The diffusion and bonding of NOx (x = 1, 2) and Cu2+ species in zeolites are reviewed, based mainly on our own research. The molecular motion of adsorbed NO2 has been examined with EPR in several zeolite samples and analyzed using the slow-motional EPR theory. In X- and Y-type zeolites the broadening of the spectra with temperature could be analyzed by simulations using a rotational diffusion model in agreement with earlier results in Vycor glass and Cu-metal. For the diffusion of NO2 in Na-mordenite and Na-ZSM-5 the broadening of the spectra with increased temperature could be better simulated with the Heisenberg type of spin exchange model.

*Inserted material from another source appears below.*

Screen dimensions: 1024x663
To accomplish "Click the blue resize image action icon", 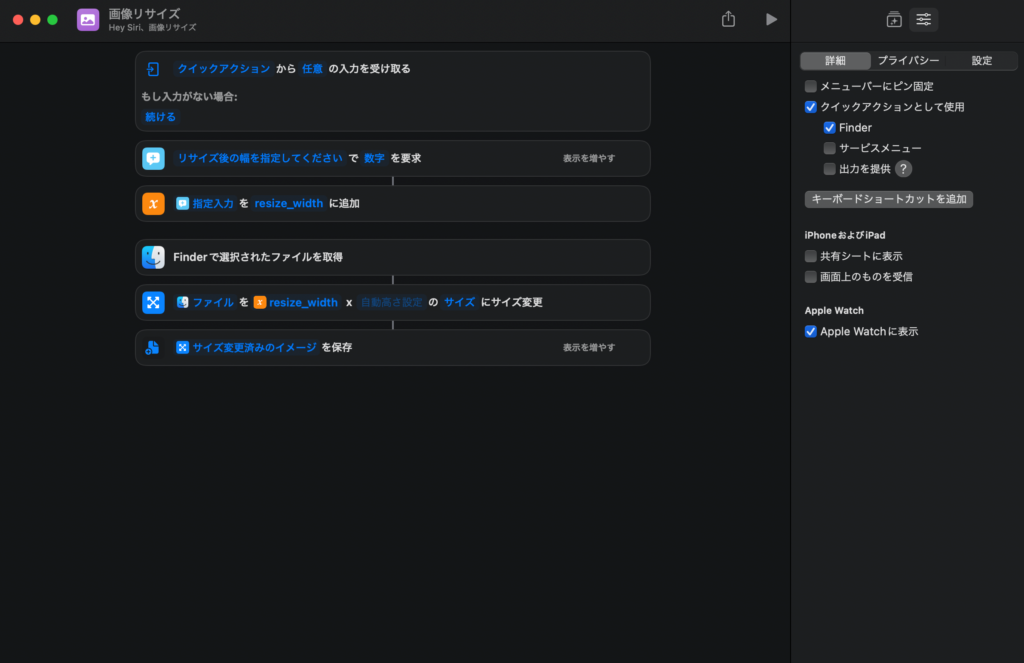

The exchange was attributed to the interaction between NO2 molecules diffusing along the zeolite channels. In Na-ZSM-5 the spin exchange rate increased rapidly with an increasing Si/Al ratio of the zeolite. The effect was attributed to the hindrance against diffusion by Na+, the amount of which increases with a decreased Si/Al ratio. The rates increased with increasing number of H2O molecules adsorbed on the zeolite because of weaker interaction between NO2 and the surface. A more detailed slow-motional analysis indicated that at each temperature a distribution of diffusion rates occurs. NO adsorbed on Na-A zeolite was found to be present as monomer at low pressure (< 1 mbar) while a dimer characterised by a triplet state ESR spectrum involving Delta M-s = 1 and Delta M-s = 2 features became dominant at higher NO pressure (> 100 mbar). The triplet was absent in calcium ion-exchanged A-type zeolite indicating that the NO-NO species depends on Na+ for its stability. The detailed structure of a Cu2+ complex with water molecules in Cu-ZSM-5 zeolite was characterised with ENDOR at 4 K. The complex has an axial distorted octahedral structure with two water molecules at a longer distance in axial position and four molecules in the equatorial positions. The Cu2+ complexes with ammonia and deuterated ammonia have been investigated with electron nuclear double resonance (ENDOR). Simulations of the ENDOR spectra with H-1, H-2 and N-14 hyperfine interactions have been undertaken. The analysis indicates that the complex has a square planar structure with four ammonia ligands.